Pignoise
Pignoise revoluciona el Río Verbena: un festival de himnos generacionales
Había muchas ganas, y se notó. La actuación de Pignoise en el Río Verbena Fest ha sido, sin duda, uno de los momentos más vibrantes de este verano en Pontevedra. Si alguien pensaba que el pop-punk de los 2000 era cosa del pasado, Álvaro de Benito y los suyos se encargaron de demostrar que sus canciones están más vivas que nunca. Su concierto no fue un simple ejercicio de nostalgia, sino una descarga de energía que puso a saltar a toda la explanada.

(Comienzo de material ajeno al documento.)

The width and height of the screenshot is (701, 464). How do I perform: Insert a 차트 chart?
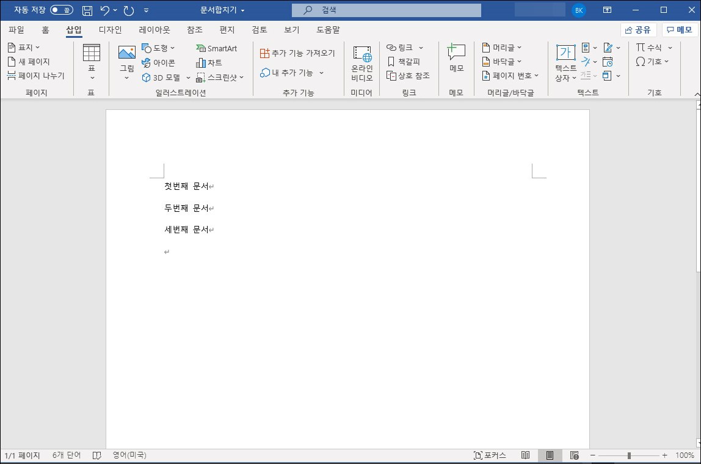pos(209,63)
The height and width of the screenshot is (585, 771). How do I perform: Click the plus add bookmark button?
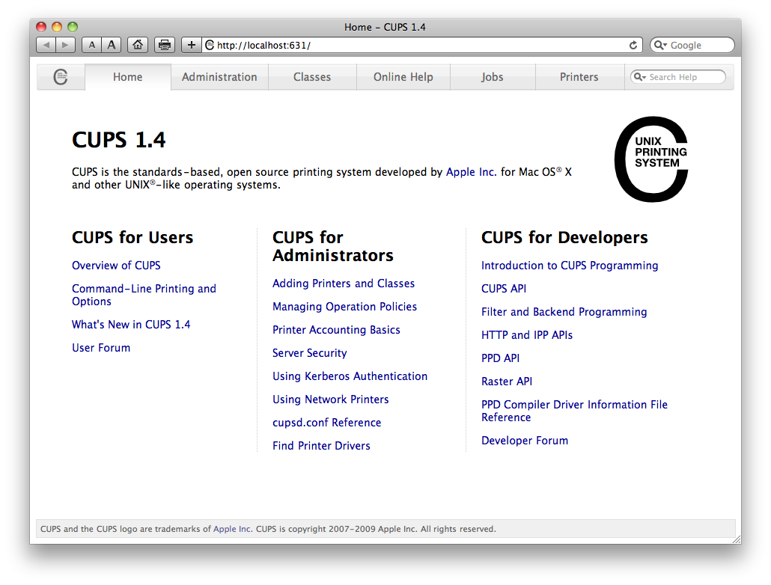tap(192, 45)
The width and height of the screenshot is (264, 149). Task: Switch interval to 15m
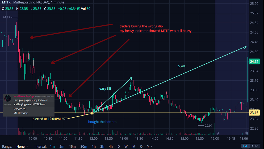[72, 146]
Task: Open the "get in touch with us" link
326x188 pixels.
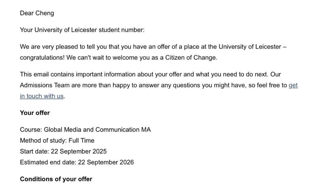Action: point(42,96)
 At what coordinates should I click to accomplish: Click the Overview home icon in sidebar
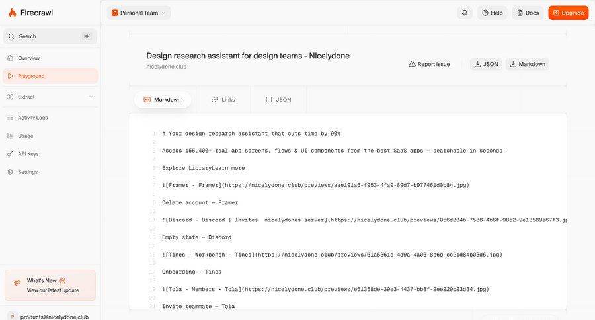point(11,58)
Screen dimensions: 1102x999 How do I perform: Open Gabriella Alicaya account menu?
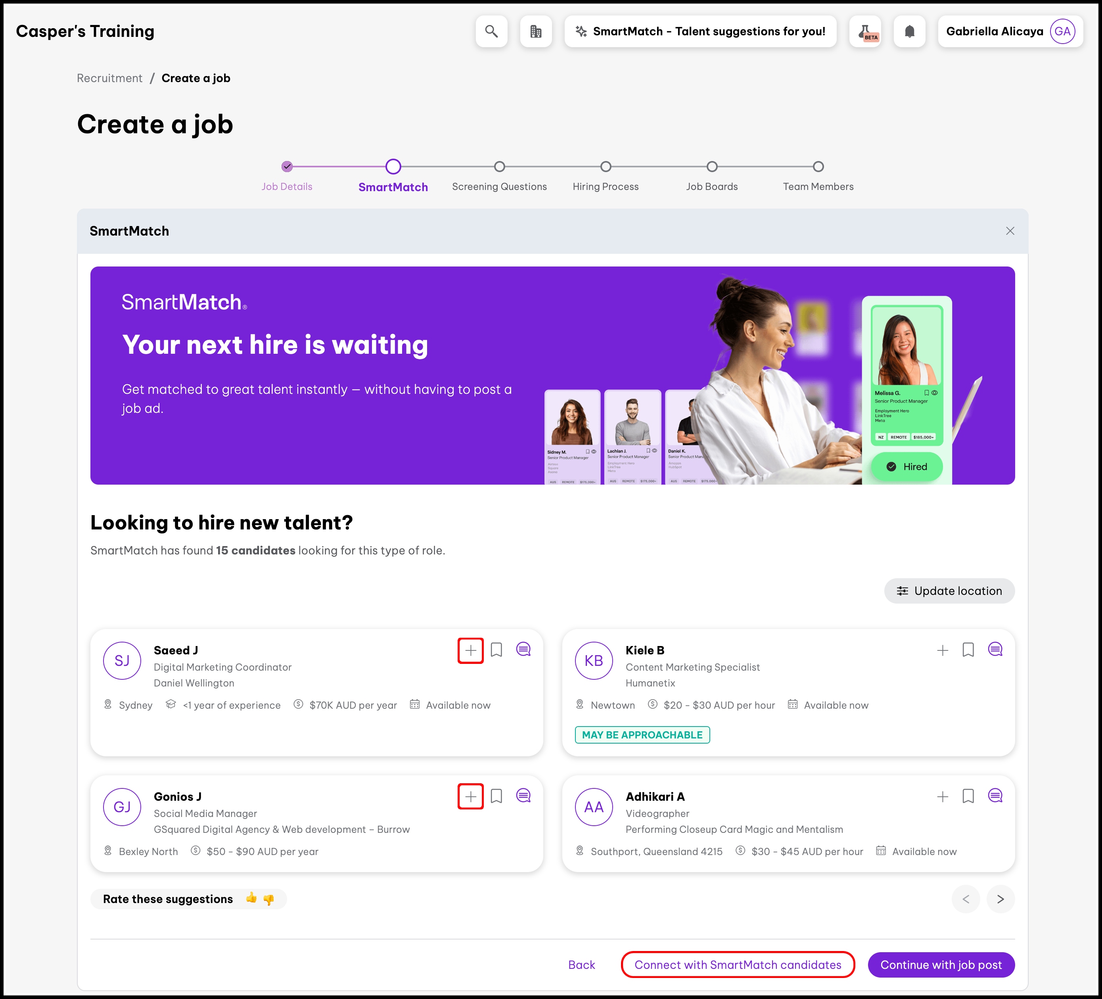1010,31
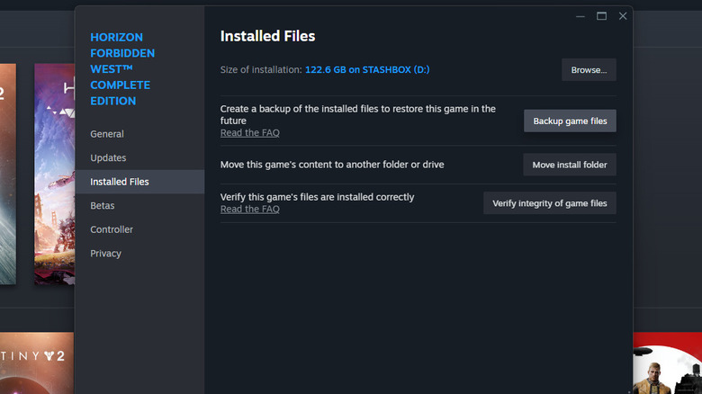
Task: Click the Horizon Forbidden West Complete Edition title
Action: [x=122, y=69]
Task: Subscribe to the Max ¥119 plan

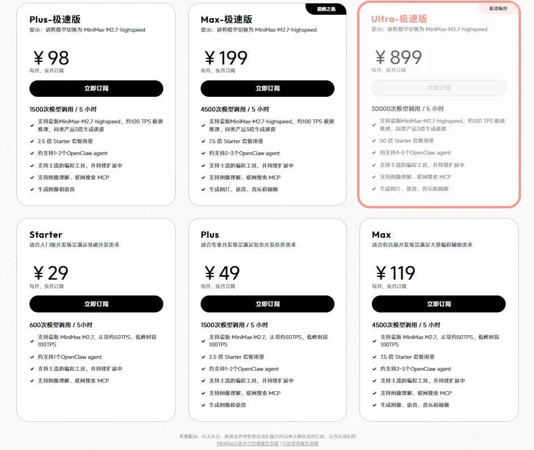Action: click(438, 304)
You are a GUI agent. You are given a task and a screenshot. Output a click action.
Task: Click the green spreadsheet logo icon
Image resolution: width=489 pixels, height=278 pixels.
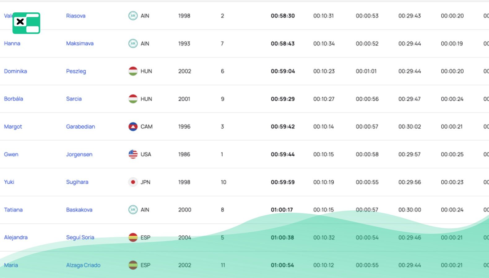pyautogui.click(x=26, y=23)
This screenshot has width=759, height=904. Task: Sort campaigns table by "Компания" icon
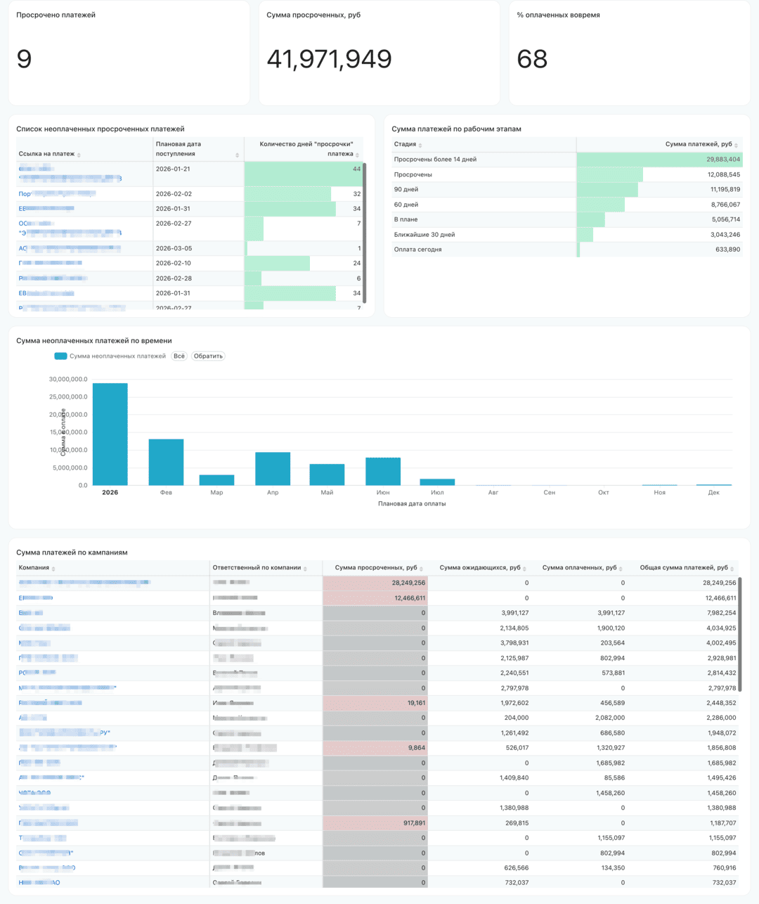pyautogui.click(x=53, y=569)
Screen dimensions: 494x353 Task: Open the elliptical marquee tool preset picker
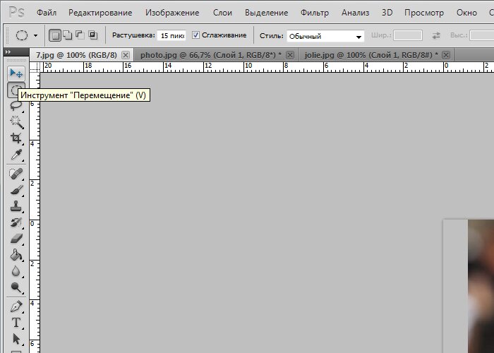coord(26,35)
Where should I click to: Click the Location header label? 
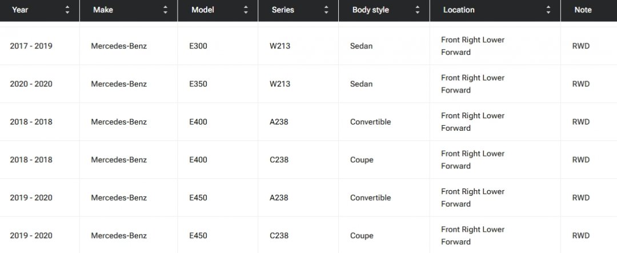[458, 10]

La banda sonora de una generación toma el festival
Desde que arrancaron los primeros acordes, el recinto se transformó. Es fascinante ver cómo un grupo con dos décadas de trayectoria consigue que un festival entero cante al unísono cada estrofa. Con un sonido contundente y directo, Pignoise repasó esos temas que ya son historia del pop español.
Clásicos como Nada que perder o Te entiendo sonaron con una fuerza renovada, casi rabiosa. Aquí es donde se nota el oficio: la banda tiene ese directo solvente y descarado que tanto valora la crítica musical más exigente, capaz de conectar con los treintañeros que crecieron con ellos y con la Generación Z que los ha redescubierto en redes.
Conexión total y pura adrenalina
Lo de Pignoise fue un concierto de piel, de sudor y de gargantas afónicas. No hubo tregua. La química entre Álvaro, Polo y Pablo es innegable, proyectando una actitud gamberra pero profesional que contagió a las miles de personas presentes.
Además, el ambiente que se generó en el Río Verbena fue eléctrico. Fue una celebración colectiva donde los problemas se quedaron fuera del recinto. En definitiva, Pignoise confirmó que son infalibles en las distancias cortas, regalándonos una noche de verano perfecta donde el pop-rock volvió a reclamar su trono.